Последнее соображение, однако, не остановило Лепеля, он принял золото и небрежно рассовал его карманам.
— Пойдемте, государыня.
Где-то на соседней улочке — Нута узнала груду колотого камня у стены — юноша отыскал лавчонку, за открытой дверью которой вились мухи. Здесь вязала чулки старуха, а на прилавке стояли в горшочках закаменевшие сладости. Старуха зыркнула на девушку исподлобья — вполне равнодушно — и потом в обмен на серебряную монетку передала Лепелю ключ, сразу же вернувшись к чулку.

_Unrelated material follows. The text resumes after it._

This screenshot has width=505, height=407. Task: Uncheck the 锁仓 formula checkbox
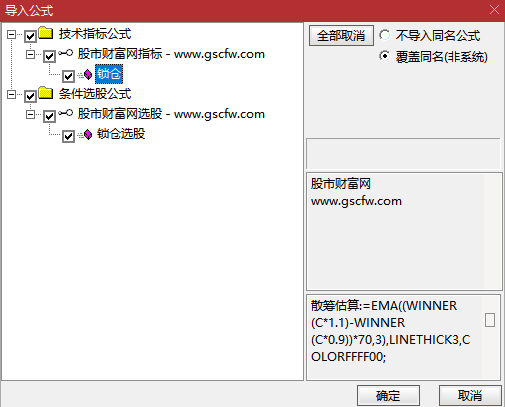click(68, 76)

Разбитая лестница привела молодых людей в темный проход, где Лепель едва ли не на ощупь отыскал дверь и отомкнул ее без лишних затруднений, потому что ключ, соответствуя замку, представлял собой простой железный крючок.

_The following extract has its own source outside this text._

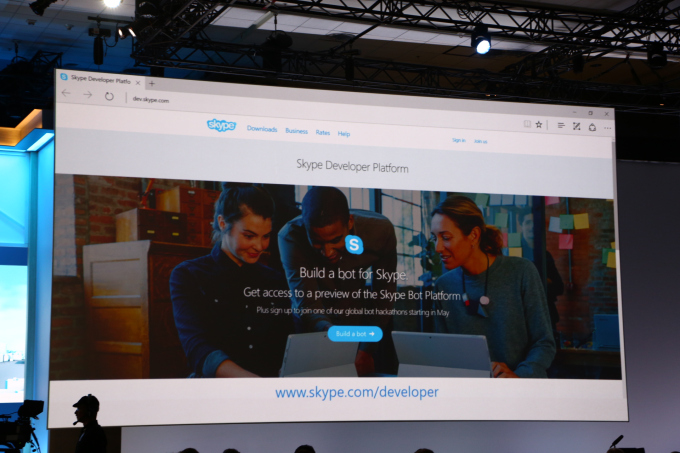Viewport: 680px width, 453px height.
Task: Open More actions ellipsis menu
Action: point(608,128)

— Но… но я не могу ждать, — с дрожью сказала Нута, оглядывая подозрительную коморку. В жизни своей не видела она ничего подобного: обшарпанные стены, когда-то побеленные, а теперь от этого еще более грязные; кровать без белья, колченогий стол, кувшин и таз с засохшими подонками.
А когда Лепель оставил Нуту одну и, грохоча по ступенькам, сбежал вниз, она заперлась на засов и вздрогнула от голоса… на потолке. Кто-то ходил по потолку. Казалось, что ветхие половицы прогибались при каждом шаге. Если человек останавливался иной раз, то не иначе как из опасения провалиться. Они там, на верху, с похвальной осмотрительностью выбирали, куда ступить, но нисколько не выбирали выражений — голоса гремели и ссорились.
Как ни торопился Лепель, он все же плохо представлял себе, с какого боку браться за дело. Устроив Нуту, доставив ей потом кое-что из еды, юноша словно бы растерял живость и вяло двинулся по крутой улице, прикладываясь временами к волынке, чтобы извлечь из нее несколько недоумевающих звуков. Ничего не подсказало Лепелю зрелище поредевшей толпы у Крулевецких ворот. Он повернул обратно и так, бесцельно слоняясь, останавливаясь возле кабаков, где при стечении народа слышались жаркие споры, в бесплодной задумчивости тянул время.